Ammonia, NH₃, reacts differently again under pressure. In another success for CSP, a sequence of phase transitions to ionic ammonium amide (NH₄)⁺(NH₂)⁻ phases was first predicted^[85] and subsequently confirmed in experiment.^[86,87] A broader study of hydronitrogens predicts the decomposition of NH₃ into NH₃ and N₃H₇ above 440 GPa.^[88]

A minor component of icy planets is hydrogen sulfide, H₂S. A CSP exploration of its high-pressure properties rightly focused on its metallisation and high-T_c superconductivity.^[89] Its role within icy planetary bodies, in particular through interactions with other molecular species, could prove quite important, but has not been explored in much detail.

In that context an important question is whether properties of mixtures of these molecular ices can be obtained by averaging over their individual properties—the so-called linear mixing approximation has seen significant successes based on individual molecules’ equations of state^[90,91]—or whether molecular mixtures can features unique chemistry that needs to be considered in planetary models.

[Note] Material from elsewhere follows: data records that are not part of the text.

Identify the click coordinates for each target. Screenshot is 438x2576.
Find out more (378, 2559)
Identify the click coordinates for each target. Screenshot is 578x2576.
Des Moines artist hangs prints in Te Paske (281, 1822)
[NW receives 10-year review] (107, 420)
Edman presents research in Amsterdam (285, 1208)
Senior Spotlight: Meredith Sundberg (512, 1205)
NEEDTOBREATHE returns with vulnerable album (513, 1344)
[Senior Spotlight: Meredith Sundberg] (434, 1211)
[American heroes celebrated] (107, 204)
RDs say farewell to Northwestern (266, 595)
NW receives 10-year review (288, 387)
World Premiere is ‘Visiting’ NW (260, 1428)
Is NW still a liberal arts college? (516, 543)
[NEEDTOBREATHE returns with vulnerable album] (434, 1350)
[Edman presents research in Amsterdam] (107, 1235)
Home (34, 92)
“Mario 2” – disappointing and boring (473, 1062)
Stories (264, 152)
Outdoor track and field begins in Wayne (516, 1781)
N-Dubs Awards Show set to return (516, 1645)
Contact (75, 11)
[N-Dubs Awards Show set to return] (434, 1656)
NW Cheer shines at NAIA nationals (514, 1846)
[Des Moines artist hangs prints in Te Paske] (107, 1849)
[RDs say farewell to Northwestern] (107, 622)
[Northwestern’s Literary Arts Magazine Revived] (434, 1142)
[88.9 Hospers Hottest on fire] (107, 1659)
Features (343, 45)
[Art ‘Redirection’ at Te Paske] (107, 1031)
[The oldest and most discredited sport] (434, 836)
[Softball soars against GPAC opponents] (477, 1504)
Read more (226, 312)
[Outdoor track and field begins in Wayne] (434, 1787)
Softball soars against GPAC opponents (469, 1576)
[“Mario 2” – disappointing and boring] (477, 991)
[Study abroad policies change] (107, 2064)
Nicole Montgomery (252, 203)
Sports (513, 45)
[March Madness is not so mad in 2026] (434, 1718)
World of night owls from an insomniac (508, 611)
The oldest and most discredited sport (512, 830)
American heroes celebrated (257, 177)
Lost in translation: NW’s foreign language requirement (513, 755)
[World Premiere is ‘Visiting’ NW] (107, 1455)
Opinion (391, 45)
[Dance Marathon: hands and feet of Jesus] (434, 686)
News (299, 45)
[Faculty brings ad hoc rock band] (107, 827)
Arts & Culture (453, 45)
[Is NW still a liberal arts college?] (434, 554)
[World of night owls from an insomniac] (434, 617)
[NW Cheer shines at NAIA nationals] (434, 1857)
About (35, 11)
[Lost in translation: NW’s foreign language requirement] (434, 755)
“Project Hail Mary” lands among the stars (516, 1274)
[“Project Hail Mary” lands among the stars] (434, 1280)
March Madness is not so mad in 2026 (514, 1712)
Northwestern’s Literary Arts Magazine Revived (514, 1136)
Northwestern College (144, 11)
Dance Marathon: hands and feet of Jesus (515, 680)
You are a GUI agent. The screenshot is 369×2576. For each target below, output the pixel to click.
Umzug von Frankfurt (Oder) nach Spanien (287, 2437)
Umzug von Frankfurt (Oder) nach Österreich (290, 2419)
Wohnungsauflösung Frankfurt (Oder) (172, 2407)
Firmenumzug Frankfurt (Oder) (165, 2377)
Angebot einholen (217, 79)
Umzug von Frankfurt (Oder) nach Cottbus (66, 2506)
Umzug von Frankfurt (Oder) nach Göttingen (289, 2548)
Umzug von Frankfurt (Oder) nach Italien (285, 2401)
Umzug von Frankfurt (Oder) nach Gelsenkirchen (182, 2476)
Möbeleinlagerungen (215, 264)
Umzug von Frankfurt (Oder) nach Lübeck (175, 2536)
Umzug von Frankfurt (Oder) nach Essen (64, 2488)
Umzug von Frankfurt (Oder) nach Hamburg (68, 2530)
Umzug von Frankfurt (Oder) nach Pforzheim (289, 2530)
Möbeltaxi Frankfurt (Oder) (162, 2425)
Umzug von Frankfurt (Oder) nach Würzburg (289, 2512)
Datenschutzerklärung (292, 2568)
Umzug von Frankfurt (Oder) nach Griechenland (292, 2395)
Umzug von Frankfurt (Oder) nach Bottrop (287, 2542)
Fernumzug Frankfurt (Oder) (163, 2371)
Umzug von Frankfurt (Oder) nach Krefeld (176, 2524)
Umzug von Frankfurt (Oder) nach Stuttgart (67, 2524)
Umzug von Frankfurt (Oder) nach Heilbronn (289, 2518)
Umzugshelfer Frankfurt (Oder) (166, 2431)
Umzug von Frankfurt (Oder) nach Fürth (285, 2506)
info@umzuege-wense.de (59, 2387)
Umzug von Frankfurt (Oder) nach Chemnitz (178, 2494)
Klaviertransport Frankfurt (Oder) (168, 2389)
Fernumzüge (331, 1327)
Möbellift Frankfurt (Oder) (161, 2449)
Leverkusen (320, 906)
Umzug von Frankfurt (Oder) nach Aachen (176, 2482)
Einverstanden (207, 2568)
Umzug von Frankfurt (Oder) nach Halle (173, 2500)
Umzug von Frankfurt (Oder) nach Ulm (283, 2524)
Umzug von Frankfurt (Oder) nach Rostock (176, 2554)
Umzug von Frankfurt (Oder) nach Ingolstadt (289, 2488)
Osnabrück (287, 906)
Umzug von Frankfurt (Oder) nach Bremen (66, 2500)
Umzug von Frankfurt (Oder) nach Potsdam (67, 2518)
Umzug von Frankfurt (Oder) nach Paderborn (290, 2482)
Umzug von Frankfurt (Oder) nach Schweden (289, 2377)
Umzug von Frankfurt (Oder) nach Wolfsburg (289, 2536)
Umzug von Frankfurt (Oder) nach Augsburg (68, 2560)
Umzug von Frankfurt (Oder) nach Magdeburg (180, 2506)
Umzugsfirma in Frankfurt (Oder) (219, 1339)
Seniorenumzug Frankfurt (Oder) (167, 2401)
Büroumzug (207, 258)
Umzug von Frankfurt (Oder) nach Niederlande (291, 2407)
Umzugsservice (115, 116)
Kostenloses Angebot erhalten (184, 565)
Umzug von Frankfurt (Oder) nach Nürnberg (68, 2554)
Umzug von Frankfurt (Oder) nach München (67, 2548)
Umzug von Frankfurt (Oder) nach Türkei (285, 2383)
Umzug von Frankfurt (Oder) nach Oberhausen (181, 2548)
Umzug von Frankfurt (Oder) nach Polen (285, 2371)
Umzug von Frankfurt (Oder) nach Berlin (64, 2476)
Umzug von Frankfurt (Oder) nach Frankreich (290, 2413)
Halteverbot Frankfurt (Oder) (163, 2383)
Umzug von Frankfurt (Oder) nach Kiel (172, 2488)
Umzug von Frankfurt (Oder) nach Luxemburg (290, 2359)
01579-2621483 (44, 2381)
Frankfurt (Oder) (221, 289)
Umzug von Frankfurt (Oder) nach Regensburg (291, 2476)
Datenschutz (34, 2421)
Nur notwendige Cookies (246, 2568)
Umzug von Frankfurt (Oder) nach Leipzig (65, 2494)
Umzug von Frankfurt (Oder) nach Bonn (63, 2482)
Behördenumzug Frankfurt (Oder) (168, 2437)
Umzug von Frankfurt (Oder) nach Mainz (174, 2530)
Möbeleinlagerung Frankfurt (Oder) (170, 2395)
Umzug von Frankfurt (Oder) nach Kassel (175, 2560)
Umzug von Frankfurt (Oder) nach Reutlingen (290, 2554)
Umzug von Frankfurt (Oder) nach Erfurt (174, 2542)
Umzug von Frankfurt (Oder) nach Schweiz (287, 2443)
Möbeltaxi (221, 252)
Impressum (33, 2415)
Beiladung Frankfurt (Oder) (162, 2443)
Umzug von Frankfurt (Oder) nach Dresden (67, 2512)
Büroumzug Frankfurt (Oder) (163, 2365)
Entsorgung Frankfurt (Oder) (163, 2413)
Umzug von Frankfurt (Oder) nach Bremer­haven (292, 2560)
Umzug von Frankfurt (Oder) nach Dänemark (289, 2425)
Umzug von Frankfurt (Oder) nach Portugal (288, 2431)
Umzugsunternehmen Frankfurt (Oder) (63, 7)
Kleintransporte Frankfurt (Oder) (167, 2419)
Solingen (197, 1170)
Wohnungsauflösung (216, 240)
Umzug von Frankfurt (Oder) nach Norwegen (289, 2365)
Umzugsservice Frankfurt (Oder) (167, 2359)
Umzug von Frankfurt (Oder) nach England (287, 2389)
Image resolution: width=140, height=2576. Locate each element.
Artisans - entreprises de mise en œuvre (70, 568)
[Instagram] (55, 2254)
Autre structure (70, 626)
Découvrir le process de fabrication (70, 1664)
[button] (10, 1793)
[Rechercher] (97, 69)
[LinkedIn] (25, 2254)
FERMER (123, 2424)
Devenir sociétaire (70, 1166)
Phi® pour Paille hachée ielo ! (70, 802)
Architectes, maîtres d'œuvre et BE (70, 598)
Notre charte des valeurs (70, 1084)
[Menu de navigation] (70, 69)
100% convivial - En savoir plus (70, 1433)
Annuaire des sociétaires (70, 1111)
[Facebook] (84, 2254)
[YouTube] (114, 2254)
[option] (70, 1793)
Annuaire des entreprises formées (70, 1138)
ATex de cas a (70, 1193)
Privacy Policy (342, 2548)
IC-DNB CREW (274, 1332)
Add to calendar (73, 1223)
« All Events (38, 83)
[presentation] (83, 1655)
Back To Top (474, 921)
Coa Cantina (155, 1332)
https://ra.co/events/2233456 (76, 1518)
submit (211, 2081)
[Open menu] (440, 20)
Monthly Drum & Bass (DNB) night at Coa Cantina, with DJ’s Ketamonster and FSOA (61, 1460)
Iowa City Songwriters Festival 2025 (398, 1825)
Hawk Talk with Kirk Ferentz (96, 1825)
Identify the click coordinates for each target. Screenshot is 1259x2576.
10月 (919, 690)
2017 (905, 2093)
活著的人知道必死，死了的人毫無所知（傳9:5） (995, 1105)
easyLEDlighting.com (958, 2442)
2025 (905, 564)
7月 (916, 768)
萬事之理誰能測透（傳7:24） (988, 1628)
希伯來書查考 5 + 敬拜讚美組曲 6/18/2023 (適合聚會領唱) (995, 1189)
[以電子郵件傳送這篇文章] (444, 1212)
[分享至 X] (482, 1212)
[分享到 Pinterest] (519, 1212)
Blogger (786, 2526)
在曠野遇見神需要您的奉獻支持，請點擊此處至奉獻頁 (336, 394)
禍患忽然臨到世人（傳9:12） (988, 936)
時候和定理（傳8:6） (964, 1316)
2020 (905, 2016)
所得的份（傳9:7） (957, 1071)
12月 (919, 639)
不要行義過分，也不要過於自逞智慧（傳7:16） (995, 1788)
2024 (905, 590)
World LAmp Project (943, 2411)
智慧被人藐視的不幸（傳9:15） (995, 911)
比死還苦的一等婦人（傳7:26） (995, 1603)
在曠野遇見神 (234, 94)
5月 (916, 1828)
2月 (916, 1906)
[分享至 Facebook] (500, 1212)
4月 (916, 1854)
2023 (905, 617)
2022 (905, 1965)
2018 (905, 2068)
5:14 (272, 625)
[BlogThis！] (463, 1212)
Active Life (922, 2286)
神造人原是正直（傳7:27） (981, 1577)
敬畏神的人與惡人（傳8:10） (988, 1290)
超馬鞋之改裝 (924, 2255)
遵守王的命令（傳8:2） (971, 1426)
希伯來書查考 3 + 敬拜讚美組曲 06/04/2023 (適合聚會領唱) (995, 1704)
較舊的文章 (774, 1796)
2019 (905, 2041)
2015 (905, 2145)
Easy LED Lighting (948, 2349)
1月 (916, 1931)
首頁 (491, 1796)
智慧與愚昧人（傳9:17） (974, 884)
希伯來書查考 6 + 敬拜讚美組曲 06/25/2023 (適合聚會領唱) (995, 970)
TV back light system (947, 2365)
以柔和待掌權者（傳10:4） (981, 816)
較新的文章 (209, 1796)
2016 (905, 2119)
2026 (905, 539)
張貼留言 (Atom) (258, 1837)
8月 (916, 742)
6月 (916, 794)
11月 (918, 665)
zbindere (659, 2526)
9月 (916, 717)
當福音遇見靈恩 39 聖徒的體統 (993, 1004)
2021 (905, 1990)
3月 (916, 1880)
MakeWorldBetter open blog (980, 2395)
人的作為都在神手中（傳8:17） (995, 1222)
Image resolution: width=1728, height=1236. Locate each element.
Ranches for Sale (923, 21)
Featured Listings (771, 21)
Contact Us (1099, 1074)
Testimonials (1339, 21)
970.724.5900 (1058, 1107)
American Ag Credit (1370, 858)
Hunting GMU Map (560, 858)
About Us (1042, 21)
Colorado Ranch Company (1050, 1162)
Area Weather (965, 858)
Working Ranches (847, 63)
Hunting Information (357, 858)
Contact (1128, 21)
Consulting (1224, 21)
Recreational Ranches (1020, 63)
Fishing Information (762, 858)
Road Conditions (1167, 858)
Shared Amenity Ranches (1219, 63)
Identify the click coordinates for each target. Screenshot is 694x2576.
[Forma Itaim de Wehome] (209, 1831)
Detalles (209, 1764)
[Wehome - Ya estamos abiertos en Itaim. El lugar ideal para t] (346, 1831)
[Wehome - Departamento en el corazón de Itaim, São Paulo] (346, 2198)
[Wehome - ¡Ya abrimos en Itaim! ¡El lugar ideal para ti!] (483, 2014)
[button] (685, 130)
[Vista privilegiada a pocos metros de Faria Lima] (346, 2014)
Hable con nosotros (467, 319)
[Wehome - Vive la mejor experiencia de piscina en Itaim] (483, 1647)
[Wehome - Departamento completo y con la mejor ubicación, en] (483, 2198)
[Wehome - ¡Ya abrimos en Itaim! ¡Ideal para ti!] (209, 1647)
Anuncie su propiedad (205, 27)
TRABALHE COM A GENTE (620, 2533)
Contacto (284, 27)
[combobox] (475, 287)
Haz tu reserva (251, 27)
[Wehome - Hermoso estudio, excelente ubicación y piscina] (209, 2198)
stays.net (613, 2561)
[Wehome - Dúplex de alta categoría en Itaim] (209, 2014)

The low-pressure phase relations amongst the ices of water, methane, and ammonia can be summarised in the ternary phase diagram shown in Fig. 5(a). Methane and water form a sequence of clathrate hydrate compounds at low pressures; these have been discovered in experiments and comprise complex water ‘host’ networks with ‘cages’ that can hold methane ‘guest’ species.^[92] There is some uncertainty about the filling of the ‘cages’ and therefore the overall stoichiometry of these hydrates. Remarkably, water and methane have been reported to exhibit significant miscibility (up to 40% methane content) in the fluid state at 2 GPa.^[93] Ammonia and water are different as they can form hydrogen-bonded networks, which are arguably less complex in structure. Three compositions of ammonia hydrates have been explored around ambient and low-pressure conditions (up to around 10 GPa): ammonia monohydrate (AMH, NH₃:H₂O=1:1), ammonia dihydrate (ADH, 1:2) and ammonia hemihydrate (AHH, 2:1).^[94,95] All three hydrates feature internal phase transitions, with five solid AMH and ADH phases, as well as three solid AHH phases identified in experiment. For reference, the solar abundance ratio of the three molecules is also included in Fig. 5(a).

Fig. 5.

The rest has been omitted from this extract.